Number out of range error when gathering content from PDF content stream

  • February 9, 2022
  • 2 replies
  • 536 views

Good day,

 

For quite some time I have been making PDF Content Parser, which could handle faulty PDF files (with integers or real numbers within content stream that overflow, when used with PDFEdit). I was able to parse some PDFs for which Adobe Acrobat's PDPageAcquirePDEContent() spit an error. Turns out PDPageStmGetToken was not handling large values in pageStmToken.iVal, so I used xpdf tokenizer to resolve this issue. This resolved the issue only partially - tokenizer now worked properly, but large values were being passed further as operands to operators. Setting value to SHRT_MAX, when a larger number is encountered seems not the correct way to do it, because it alters relative positioning and scale of objects.

 

Furthermore I needed alternative PDEFormGetContent() method (because in some cases using it gave Number out of range error as well), so I came up with one using the same logic. Now I am experiencing issues with this method.

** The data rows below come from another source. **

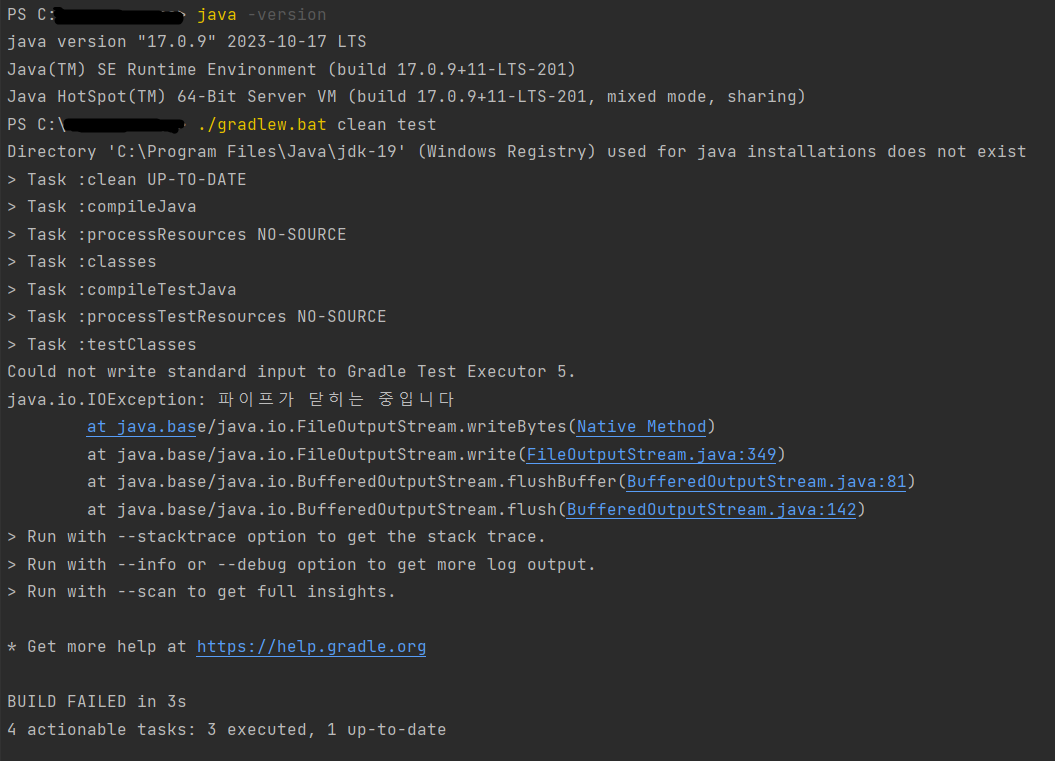Click "Could not write standard input" message
Viewport: 1055px width, 761px height.
(x=291, y=372)
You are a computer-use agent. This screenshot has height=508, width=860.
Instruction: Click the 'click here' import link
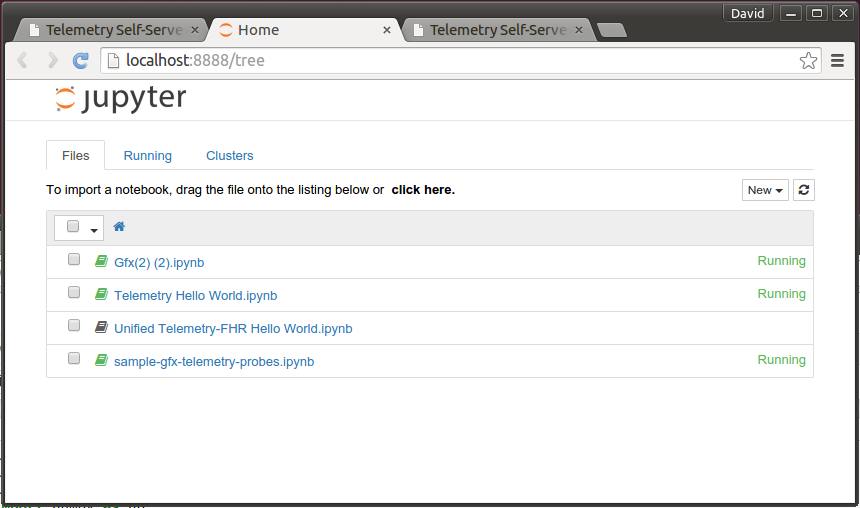click(x=423, y=190)
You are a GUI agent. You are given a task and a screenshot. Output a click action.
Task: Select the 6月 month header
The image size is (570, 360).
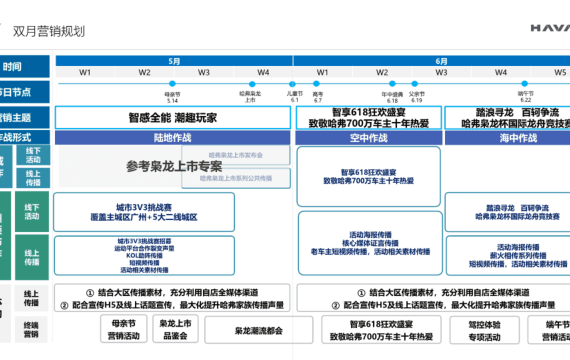(432, 61)
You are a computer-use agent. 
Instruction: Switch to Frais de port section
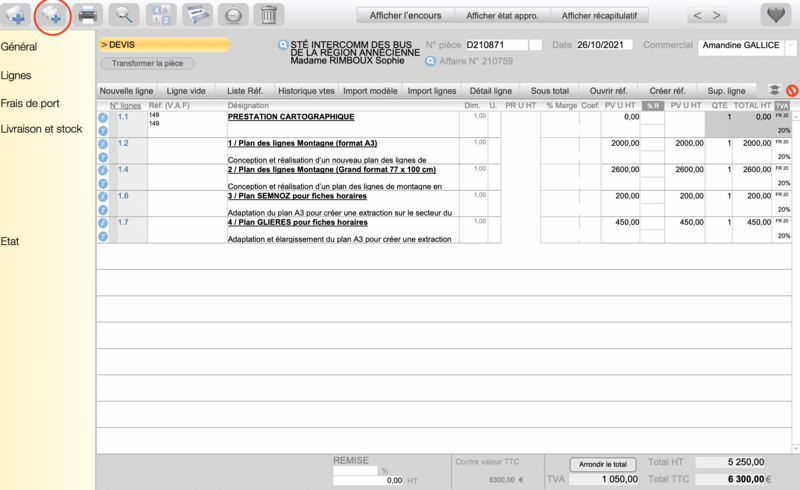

I do not know how to handle large numbers within form content stream. Should I use alternative coordinate space to transform coordinates of objects and CTM? If so, how should I approach it?

 

Turns out, not only the large numbers in content stream are the problem. Some times when form content contains other resources, such as Shading elements, they can not be handled. The error occurs when PDEShadingCreateFromCosObj() is called. In such cases Coords array in Shading dictionary contains values that are far beyond SHRT_MAX (e.g. 10332000). Could this be a problem? I tried transforming Coords values in DURING HANDLER blocks, but I doubt this is the correct approach.

 

Thank you for your time and I would appreciate all the help

This topic has been closed for replies.

2 replies

try67
Community Expert
Community Expert
February 15, 2022

[Question moved to the Acrobat SDK forum]

Legend
February 9, 2022

Not a direct answer but: before Acrobat 7, Acrobat did all coordinate arithmetic as fixed point numbers (-37268 to +32767). Later versions do all matrix and coordinate work in floating point. However, the actual device coordinates cannot exceed 200 inches / 5040 mm.

 

In other words a content stream with

100000 100000 m

and no cm will fail but 

0.01 0 0 0.01 0 0 cm

100000 100000 m

is OK. In Acrobat of course, other apps may vary.

MikelKlink
Participating Frequently
February 10, 2022
quote

In other words a content stream with

100000 100000 m

and no cm will fail

 

Well, not by itself, see the attached file CoordinateAt100000SmallBox.pdf. Its page has this content stream

1 0 0 RG
10 w
100000 100000 m
-100000 -100000 l
S

and works just fine in the current Adobe Reader.

(Apparently the important part is that the MediaBox coordinates are small, [-250 -250 250 250] in this case.)